Personal Stories
A Year to Live: Rabbi Steinman's Unexpected Answer
As the end drew near, one rabbi turned to another for guidance and received an answer full of meaning and heart.
- Naama Green
- פורסם י"ח חשון התשפ"ב

#VALUE!
In his weekly column in the Yated Ne'eman newspaper, Rabbi Shmuel Baruch Ganot shared a heartfelt story about his teacher, the late Rabbi Diskin, one of the senior rabbis of the Kol Torah yeshiva (advanced Torah school for young men) in Jerusalem.
This conversation took place a year before Rabbi Diskin passed away. He was already very ill, and the doctors had told him clearly that, naturally speaking, he didn’t have much time left.
“I’ve been struggling with a very hard question,” he told Rabbi Ganot. “I have a manuscript ready on Masechet Zevachim (a tractate from the Talmud dealing with Temple offerings), and I would like to organize it and prepare it for printing as the second volume of my book, Masat Moshe. On the other hand, the students at the Kol Torah yeshiva are used to me being there every day. They look forward to our learning together. So I wonder: Should I stay home and work on preparing my book for publication, or should I continue to go to the yeshiva daily, sit with the boys, and learn with them as I always have?”

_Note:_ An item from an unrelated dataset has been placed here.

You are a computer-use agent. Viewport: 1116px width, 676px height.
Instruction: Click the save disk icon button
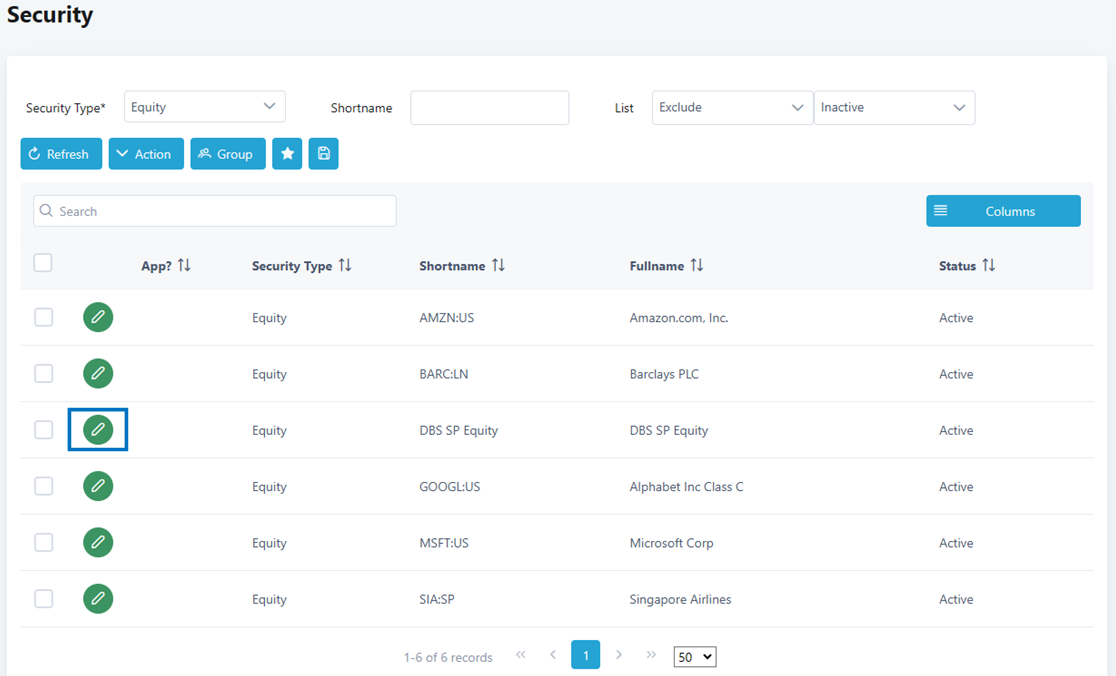click(x=323, y=154)
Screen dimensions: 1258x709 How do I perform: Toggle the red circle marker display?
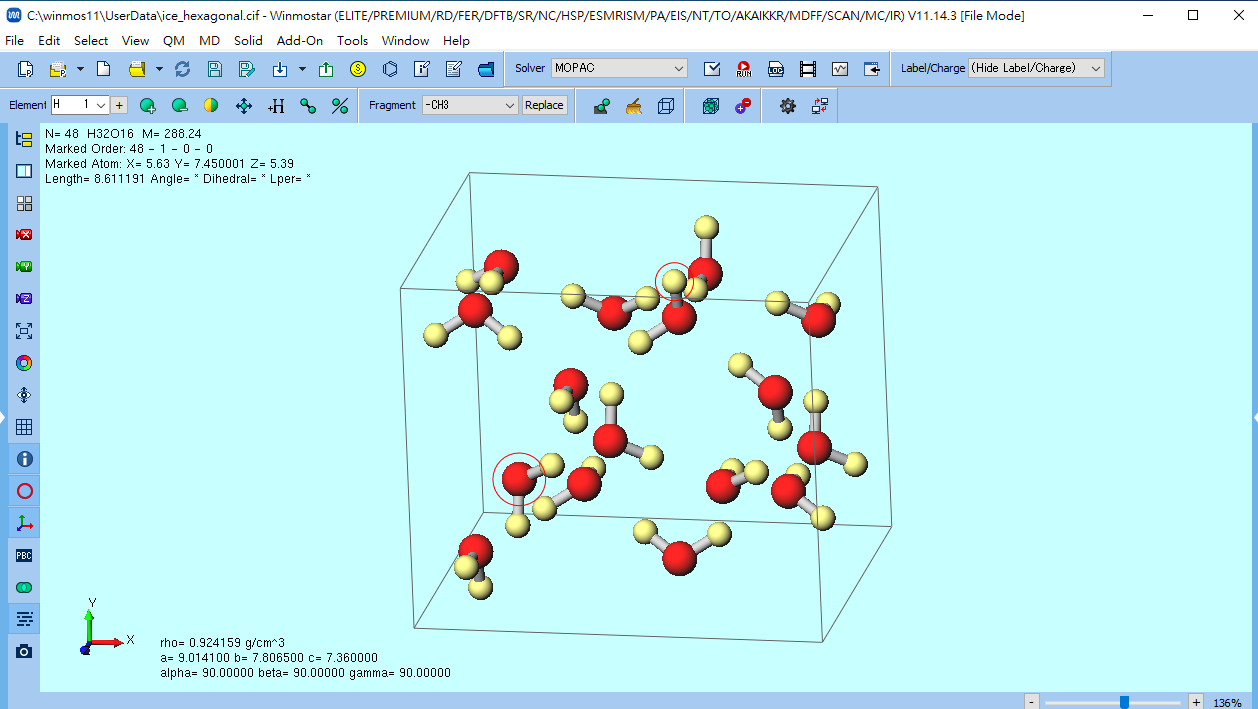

It was truly a difficult choice, how do you spend your final days when both paths are for the sake of Torah? To find clarity, Rabbi Diskin did what he always did when faced with a serious question: he turned to the gadol hador, the great Torah leader of the generation, Rabbi Aharon Yehuda Leib Steinman.
There are Torah scholars who devote themselves fully to writing, publishing powerful Torah books but they don’t teach in yeshiva. And there are those who teach Torah daily to students, but haven’t published their insights. Rabbi Steinman had done both. He was a leading rosh yeshiva (head of a yeshiva), a respected author of Torah works, and a man who understood deeply the value of each form of Torah insights.
When Rabbi Diskin arrived at Rabbi Steinman’s humble home and presented his dilemma, Rabbi Steinman paused to reflect, and then gave his answer: Kol Torah is preferable.
The quiet presence of Rabbi Diskin in the yeshiva hall, and the depth and richness of the Torah discussions that took place there with his help, were more valuable even in his final year than another extraordinary volume of Masat Moshe. As great as the merit of publishing Torah is, the impact of learning face-to-face with students was even greater.
Rabbi Ganot concludes movingly: “The Torah world lost Masat Melech on Zevachim but the students of Kol Torah yeshiva gained another full year of elevated learning, uplifted by the presence of their beloved teacher and rabbi.”